■ Activity
Repeat exactly, and only, the lines from the one containing "Viewport: 693px width, 482px height." through the end of the records.

=== Begin Enclosure ===

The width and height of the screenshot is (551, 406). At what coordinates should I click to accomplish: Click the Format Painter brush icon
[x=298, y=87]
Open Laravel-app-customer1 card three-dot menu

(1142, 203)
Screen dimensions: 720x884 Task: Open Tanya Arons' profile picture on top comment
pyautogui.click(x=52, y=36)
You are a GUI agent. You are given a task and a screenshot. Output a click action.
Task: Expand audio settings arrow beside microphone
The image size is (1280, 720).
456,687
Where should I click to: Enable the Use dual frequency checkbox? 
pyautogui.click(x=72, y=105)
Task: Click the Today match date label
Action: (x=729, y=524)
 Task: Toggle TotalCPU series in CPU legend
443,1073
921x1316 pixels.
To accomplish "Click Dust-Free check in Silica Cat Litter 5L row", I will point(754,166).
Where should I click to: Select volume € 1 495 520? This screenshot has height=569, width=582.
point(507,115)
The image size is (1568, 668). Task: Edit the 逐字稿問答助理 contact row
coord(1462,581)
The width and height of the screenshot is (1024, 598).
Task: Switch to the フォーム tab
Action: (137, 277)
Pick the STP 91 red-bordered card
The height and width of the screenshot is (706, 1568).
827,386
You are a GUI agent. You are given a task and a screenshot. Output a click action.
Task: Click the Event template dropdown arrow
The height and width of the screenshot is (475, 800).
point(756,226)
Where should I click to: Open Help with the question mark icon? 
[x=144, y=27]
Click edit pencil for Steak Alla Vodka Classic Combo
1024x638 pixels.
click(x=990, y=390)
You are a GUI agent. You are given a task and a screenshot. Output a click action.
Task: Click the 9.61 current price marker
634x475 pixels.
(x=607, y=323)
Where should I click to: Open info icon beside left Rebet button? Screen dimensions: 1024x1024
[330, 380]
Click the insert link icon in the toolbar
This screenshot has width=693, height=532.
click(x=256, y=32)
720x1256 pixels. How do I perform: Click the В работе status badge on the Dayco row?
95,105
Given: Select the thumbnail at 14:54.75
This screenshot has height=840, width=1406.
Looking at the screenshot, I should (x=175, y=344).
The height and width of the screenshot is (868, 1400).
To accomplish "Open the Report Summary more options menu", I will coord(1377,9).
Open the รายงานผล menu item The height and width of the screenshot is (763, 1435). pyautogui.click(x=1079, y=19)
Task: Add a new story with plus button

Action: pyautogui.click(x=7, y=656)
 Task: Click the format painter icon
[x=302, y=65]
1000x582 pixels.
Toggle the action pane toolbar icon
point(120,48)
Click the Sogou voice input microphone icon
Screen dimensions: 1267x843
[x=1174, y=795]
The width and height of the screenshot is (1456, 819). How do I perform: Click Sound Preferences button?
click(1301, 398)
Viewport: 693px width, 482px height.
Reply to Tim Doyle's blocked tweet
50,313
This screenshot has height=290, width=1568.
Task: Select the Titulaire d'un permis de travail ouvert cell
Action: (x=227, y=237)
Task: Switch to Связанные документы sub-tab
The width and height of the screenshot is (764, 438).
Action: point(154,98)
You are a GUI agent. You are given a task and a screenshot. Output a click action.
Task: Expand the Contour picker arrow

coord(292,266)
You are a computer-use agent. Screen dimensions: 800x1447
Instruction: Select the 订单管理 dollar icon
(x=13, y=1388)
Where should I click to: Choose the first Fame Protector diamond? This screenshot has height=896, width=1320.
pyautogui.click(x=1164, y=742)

=== End Enclosure ===

■ Written solution
Viewport: 693px width, 482px height.
Reply to Tim Doyle's blocked tweet
50,313
This screenshot has height=290, width=1568.
Task: Select the Titulaire d'un permis de travail ouvert cell
Action: (x=227, y=237)
Task: Switch to Связанные документы sub-tab
The width and height of the screenshot is (764, 438).
Action: point(154,98)
You are a GUI agent. You are given a task and a screenshot. Output a click action.
Task: Expand the Contour picker arrow

coord(292,266)
You are a computer-use agent. Screen dimensions: 800x1447
Instruction: Select the 订单管理 dollar icon
(x=13, y=1388)
Where should I click to: Choose the first Fame Protector diamond? This screenshot has height=896, width=1320.
pyautogui.click(x=1164, y=742)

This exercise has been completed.